Work order –
Report each line below that carries the word "einen".

[Stored data — start]

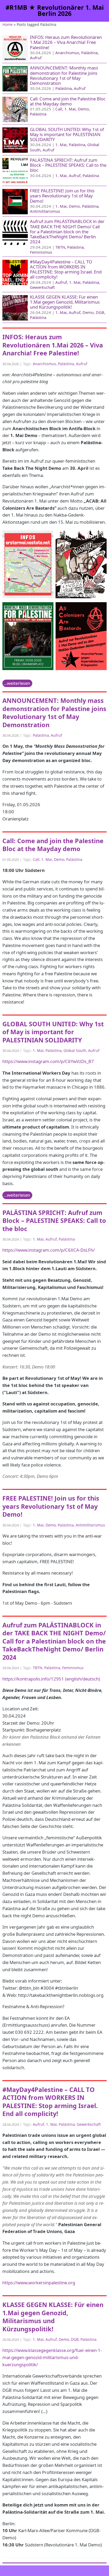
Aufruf (36, 57)
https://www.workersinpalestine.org (38, 2283)
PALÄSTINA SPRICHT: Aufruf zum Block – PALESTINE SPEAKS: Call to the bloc (68, 165)
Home (7, 24)
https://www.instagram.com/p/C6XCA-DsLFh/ (48, 1250)
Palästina (89, 52)
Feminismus (41, 252)
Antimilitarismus (45, 211)
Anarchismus (67, 52)
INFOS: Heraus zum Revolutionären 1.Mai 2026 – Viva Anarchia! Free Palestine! (66, 42)
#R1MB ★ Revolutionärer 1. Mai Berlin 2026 (55, 10)
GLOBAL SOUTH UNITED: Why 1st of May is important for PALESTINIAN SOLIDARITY (67, 134)
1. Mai (70, 109)
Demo (83, 109)
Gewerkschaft (42, 287)
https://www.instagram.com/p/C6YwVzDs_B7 (48, 1061)
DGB (100, 312)
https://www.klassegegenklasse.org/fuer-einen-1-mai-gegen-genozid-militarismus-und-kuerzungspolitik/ (52, 2357)
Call (58, 109)
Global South (74, 1050)
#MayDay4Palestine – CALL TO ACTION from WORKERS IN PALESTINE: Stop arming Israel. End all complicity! (66, 269)
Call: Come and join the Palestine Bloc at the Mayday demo (68, 101)
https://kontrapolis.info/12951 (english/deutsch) (51, 1679)
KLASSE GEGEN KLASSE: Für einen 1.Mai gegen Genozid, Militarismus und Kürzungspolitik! (65, 302)
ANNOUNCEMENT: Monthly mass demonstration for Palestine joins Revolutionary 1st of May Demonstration (64, 75)
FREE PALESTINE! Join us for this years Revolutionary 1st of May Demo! (62, 196)
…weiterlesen (16, 683)
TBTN (60, 247)
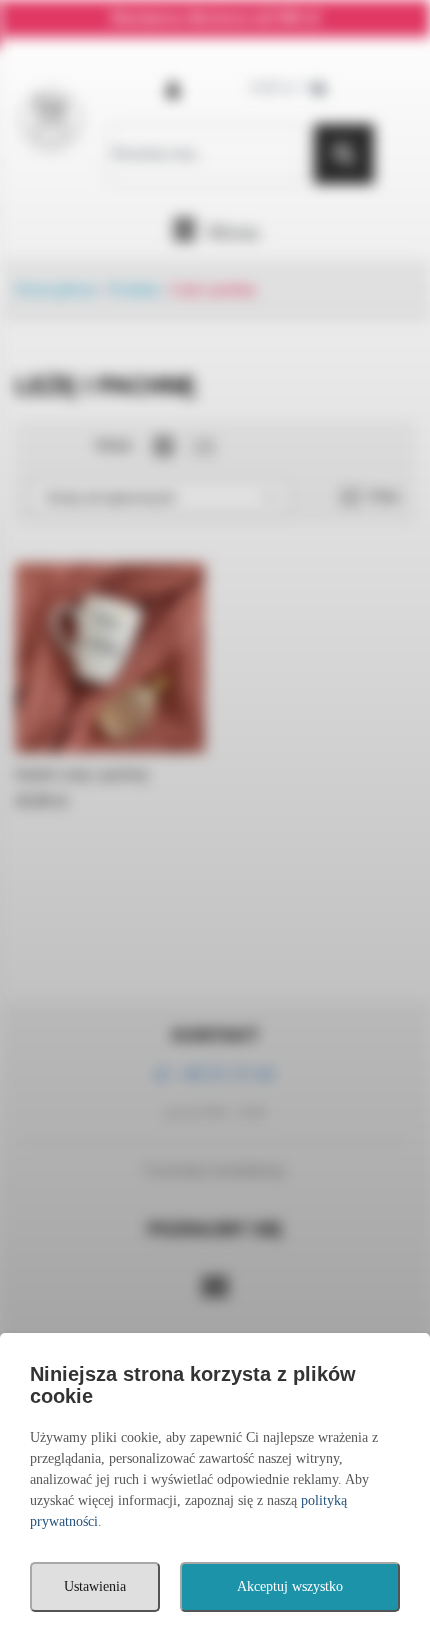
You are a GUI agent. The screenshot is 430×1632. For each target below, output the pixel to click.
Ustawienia (95, 1586)
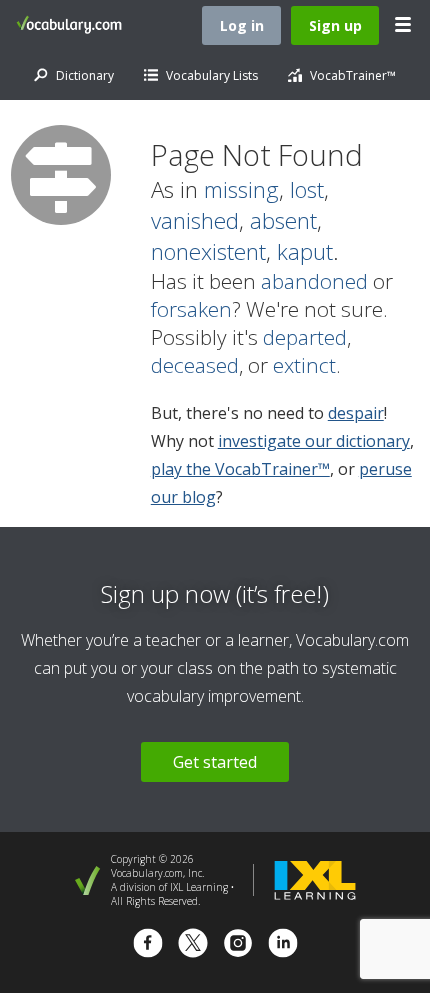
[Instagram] (238, 945)
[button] (404, 25)
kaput (305, 251)
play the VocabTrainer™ (240, 469)
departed (305, 337)
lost (307, 189)
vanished (195, 220)
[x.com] (193, 945)
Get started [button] (215, 762)
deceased (195, 365)
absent (283, 220)
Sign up (335, 25)
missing (241, 189)
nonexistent (208, 251)
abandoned (314, 281)
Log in (242, 25)
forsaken (191, 309)
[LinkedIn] (283, 945)
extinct (304, 365)
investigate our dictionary (314, 441)
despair (356, 413)
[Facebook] (148, 945)
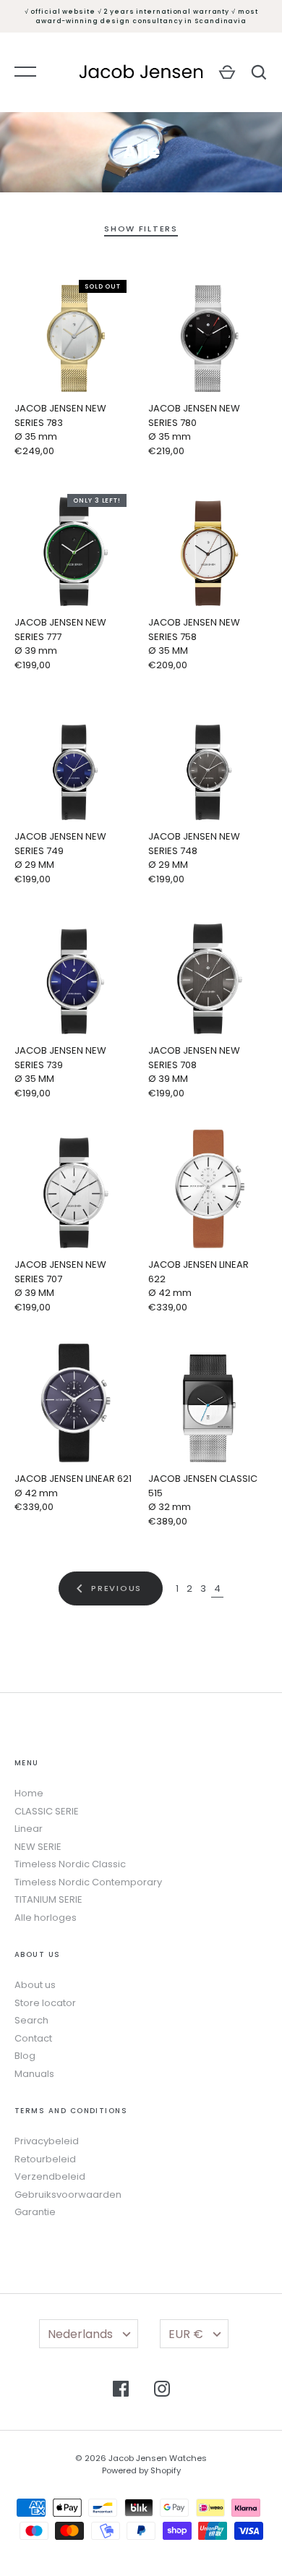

[Stored data — finish]

Task answer –
https://www.klassegegenklasse.org/fuer-einen-1-mai-gegen-genozid-militarismus-und-kuerzungspolitik/ (52, 2357)
KLASSE GEGEN KLASSE: Für einen 1.Mai gegen Genozid, Militarismus und Kürzungspolitik! (65, 302)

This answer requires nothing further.